● Exercise instructions: Retyped exactly and without pictures, the lines from the one with "Instruction: Tap the" through the end of the listing must form the entire answer.

>>

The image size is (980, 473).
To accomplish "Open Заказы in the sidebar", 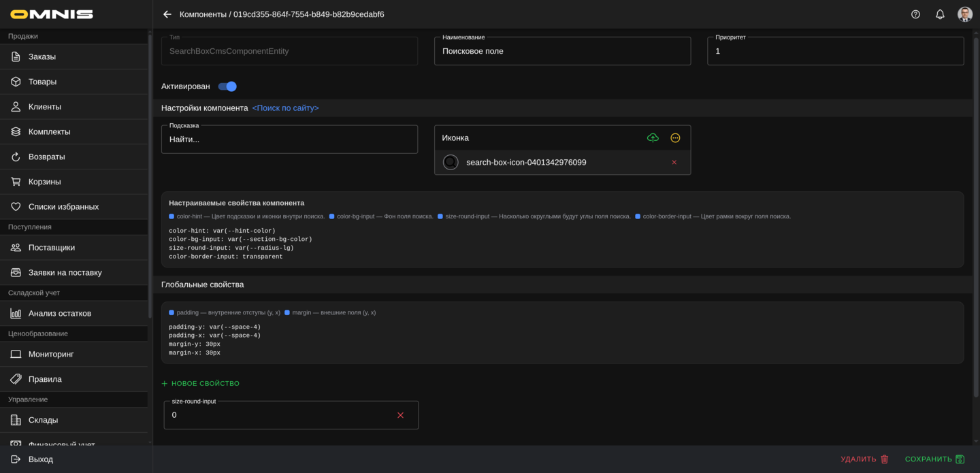I will 42,57.
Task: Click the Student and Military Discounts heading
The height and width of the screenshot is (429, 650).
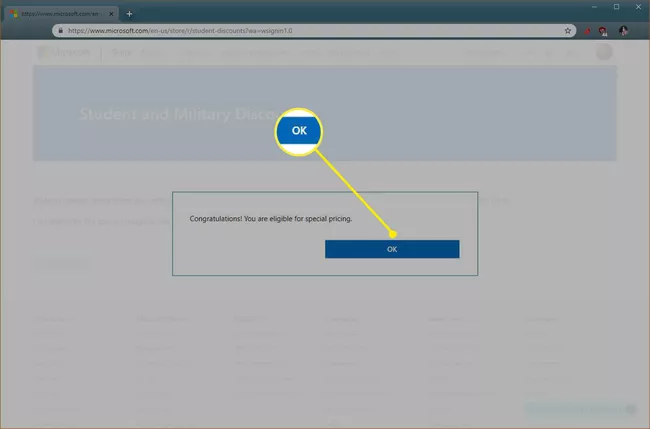Action: [170, 113]
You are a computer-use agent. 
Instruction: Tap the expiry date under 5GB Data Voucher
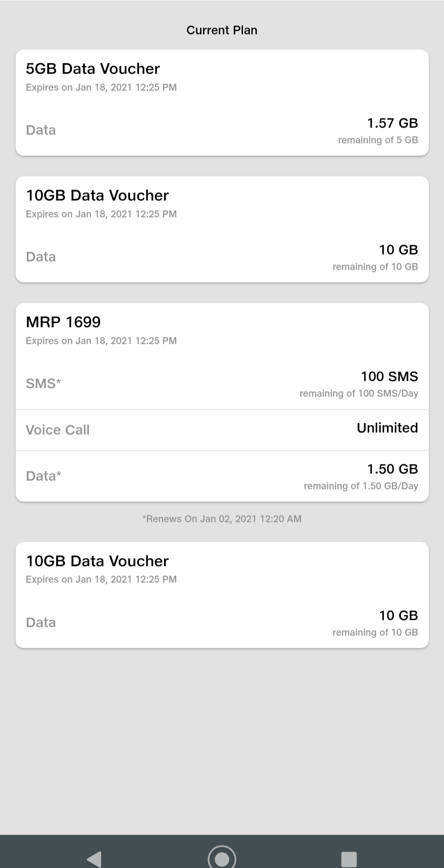click(101, 87)
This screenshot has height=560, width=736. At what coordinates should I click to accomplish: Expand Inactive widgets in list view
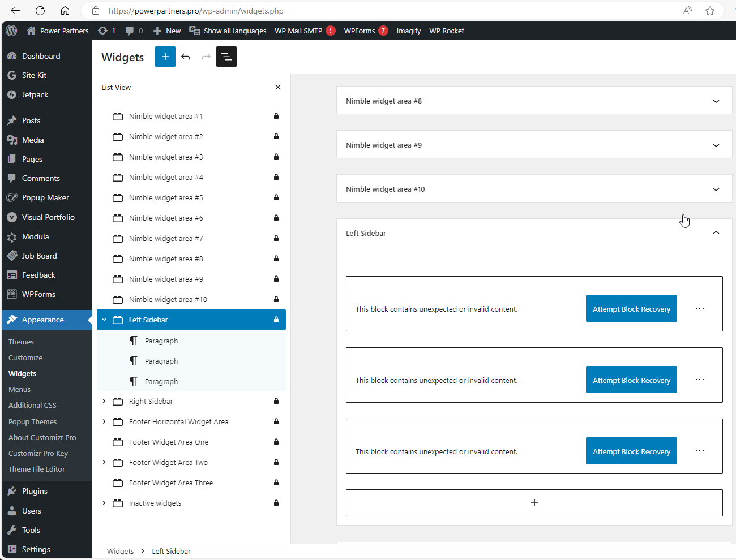pyautogui.click(x=104, y=503)
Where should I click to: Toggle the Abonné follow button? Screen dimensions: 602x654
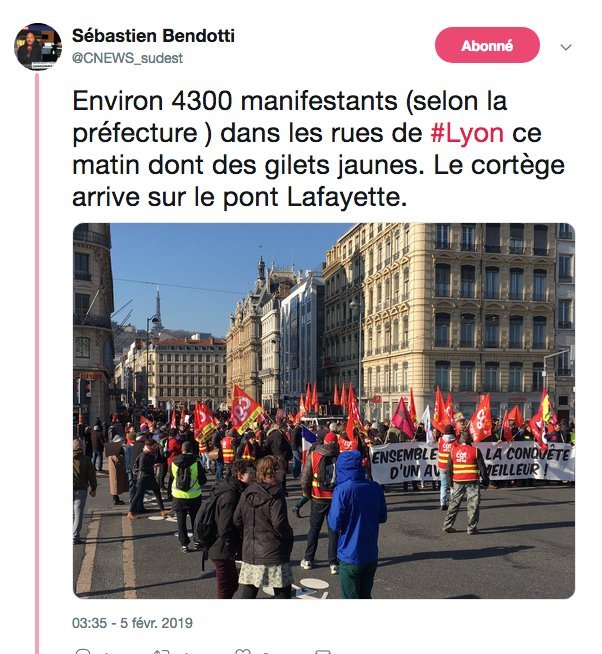coord(487,45)
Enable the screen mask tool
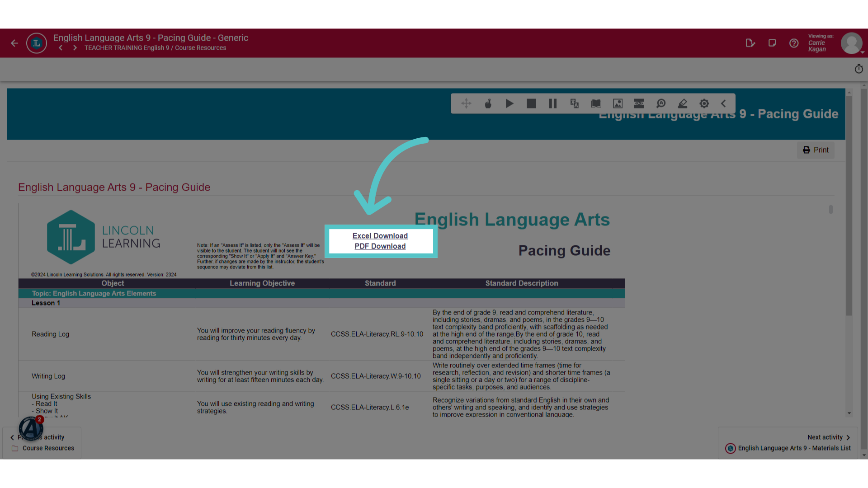Screen dimensions: 868x488 [x=639, y=103]
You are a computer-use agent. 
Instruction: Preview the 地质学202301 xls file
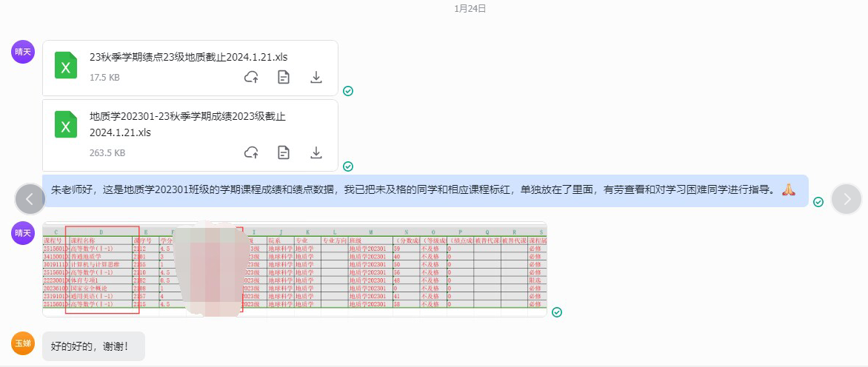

<<

● Answer section:
Instruction: Tap the expiry date under 5GB Data Voucher
click(101, 87)
This screenshot has height=560, width=736. At what coordinates should I click to accomplish: Expand Inactive widgets in list view
pyautogui.click(x=104, y=503)
Where should I click to: Toggle the Abonné follow button? Screen dimensions: 602x654
coord(487,45)
Enable the screen mask tool
Screen dimensions: 868x488 [x=639, y=103]
You are a computer-use agent. 
Instruction: Preview the 地质学202301 xls file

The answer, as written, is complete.